**Extract:**
═══

The reason the op's comment is not actually a straw man (https://en.wikipedia.org/wiki/Straw_man) is because the first governments were developed out of a necessity to ensure a unity of peoples, the functioning of essential systems, and the protection of said peoples and systems. It's also why (for instance) the very first sentence of the US constitution has multiple touch points with national security:

> We the People of the United States, in Order to form a more perfect Union, *establish Justice, insure domestic Tranquility, provide for the common defence, promote the general Welfare, and secure the Blessings of Liberty* to ourselves and our Posterity, do ordain and establish this Constitution for the United States of America.

To summarize: defense is how so much of our monetarily non-viable societal advances take place because defense is primarily why governments exist at all. Even arpa-e (thanks for your edit—it's a good topic to bring up) exists to minimize our reliance on foreign energy, which is directly motivated by national security.

═══

**Raw data:**

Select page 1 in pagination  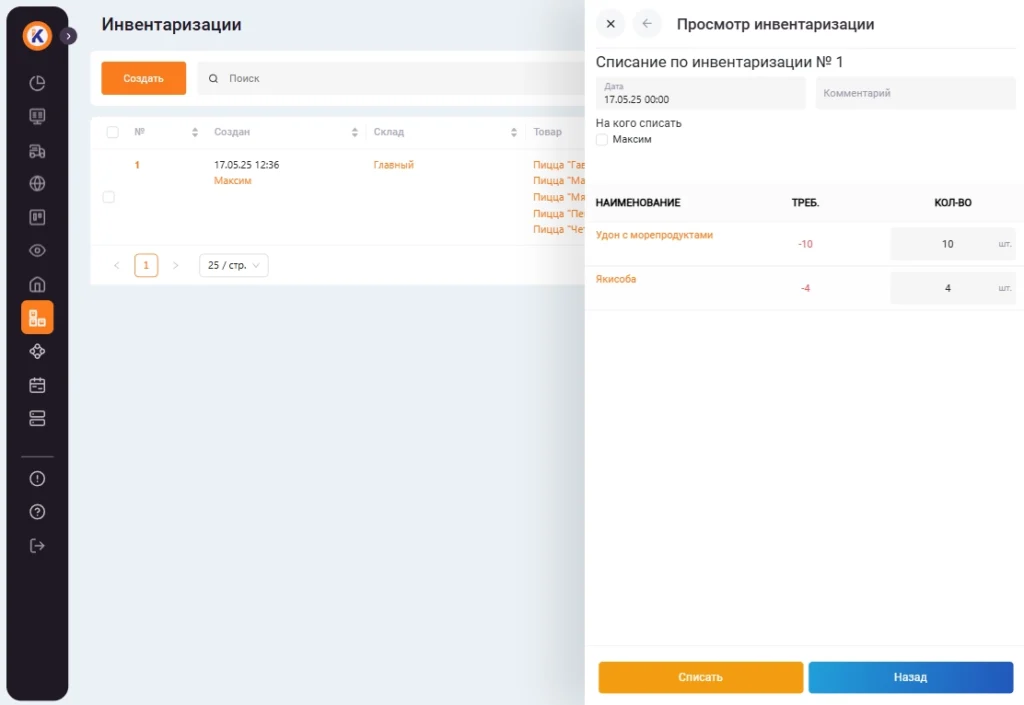tap(146, 266)
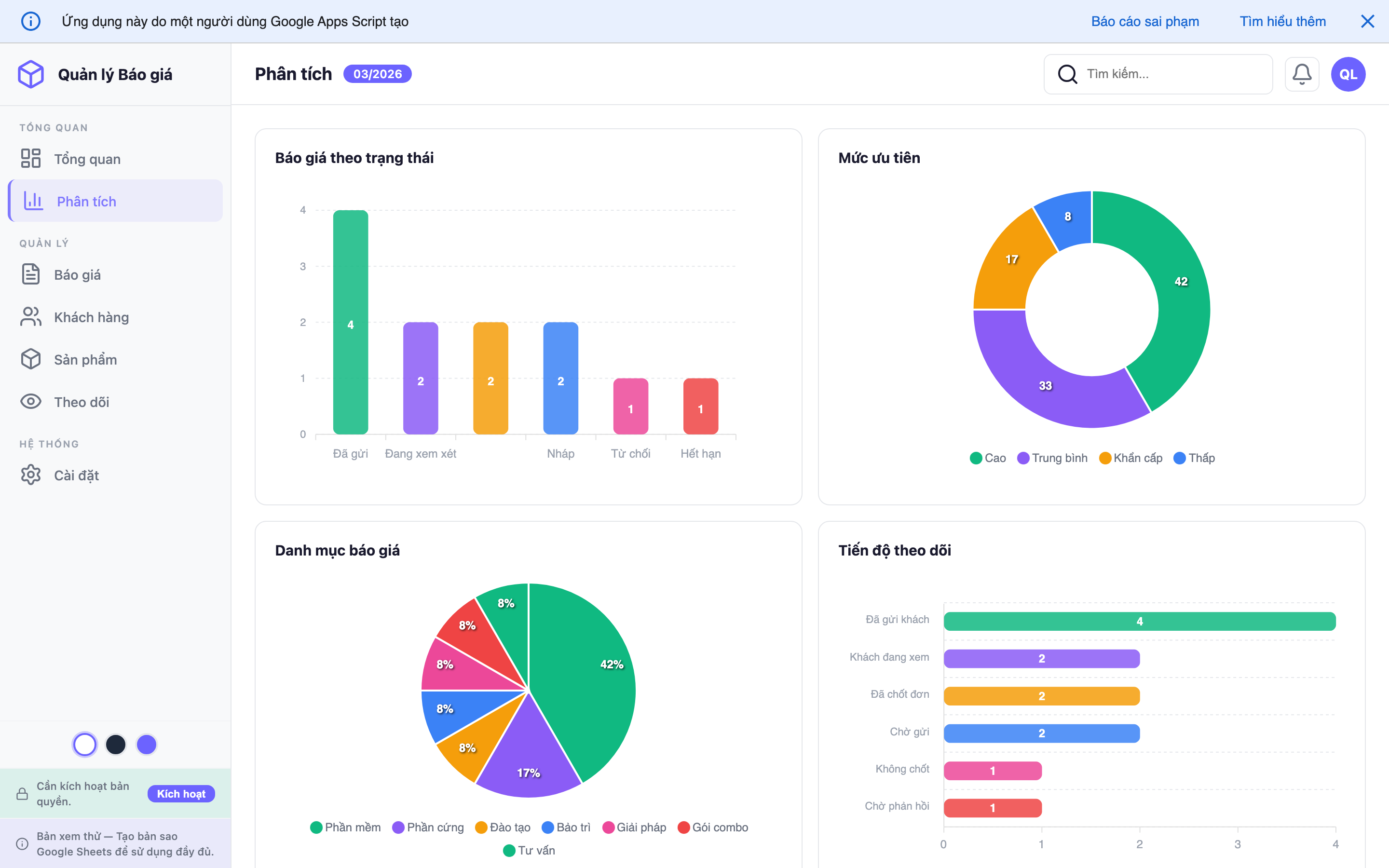This screenshot has height=868, width=1389.
Task: Open the Báo giá page
Action: (x=77, y=274)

═══

Reproduce word for word the part of the comment on government and defense above between "To summarize: defense" and "by national security.", inclusive.

**Answer below:**
To summarize: defense is how so much of our monetarily non-viable societal advances take place because defense is primarily why governments exist at all. Even arpa-e (thanks for your edit—it's a good topic to bring up) exists to minimize our reliance on foreign energy, which is directly motivated by national security.